=== Task ===
Using the data beneath this instruction, retype only the lines from the one that contains "Task: Click the increase indent icon" down to the one that contains "This screenshot has height=414, width=1000.", both included, exactly as they appear.

=== Source material ===
____________________
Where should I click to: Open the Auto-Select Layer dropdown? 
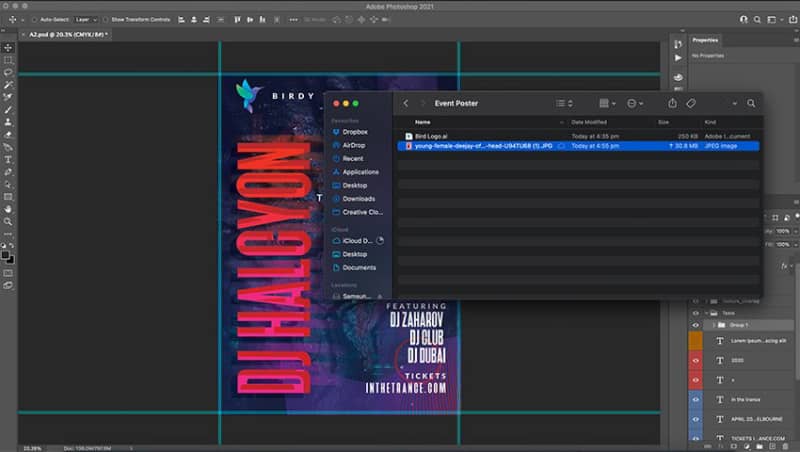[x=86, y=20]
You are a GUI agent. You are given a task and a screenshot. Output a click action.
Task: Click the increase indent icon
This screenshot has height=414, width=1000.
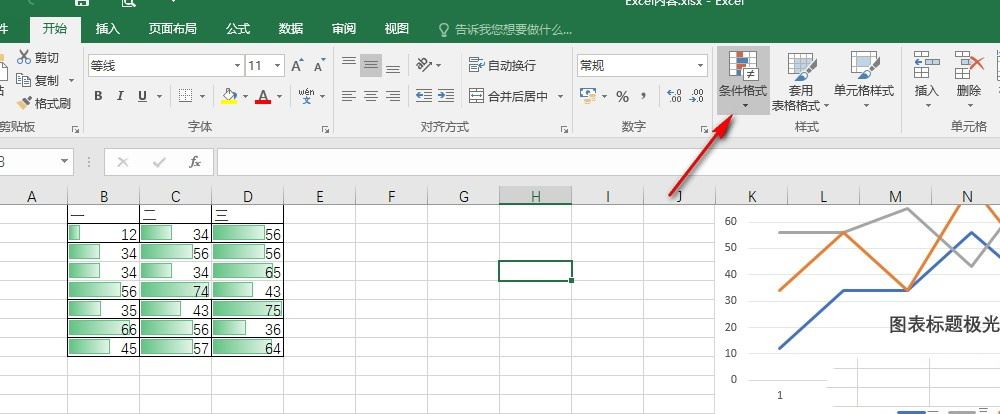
____________________
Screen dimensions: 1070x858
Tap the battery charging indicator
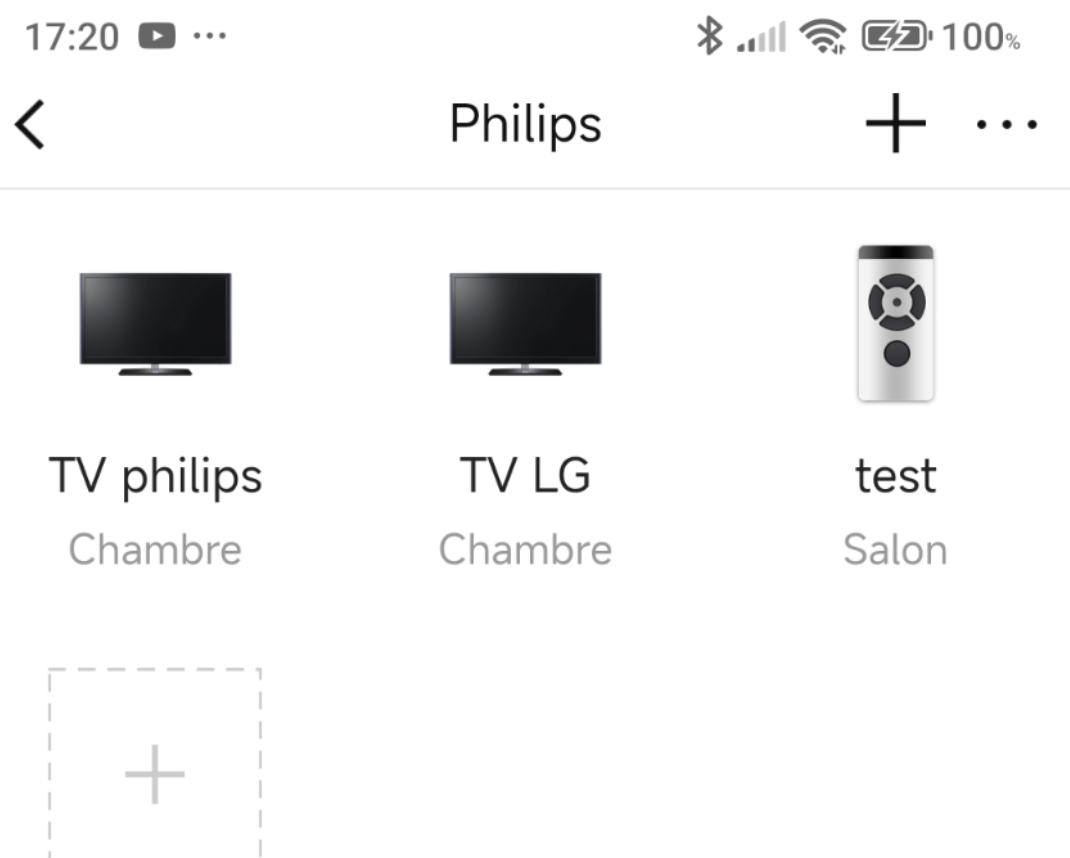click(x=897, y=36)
____________________
=== Your response ===
Task: Click the increase indent icon
This screenshot has height=414, width=1000.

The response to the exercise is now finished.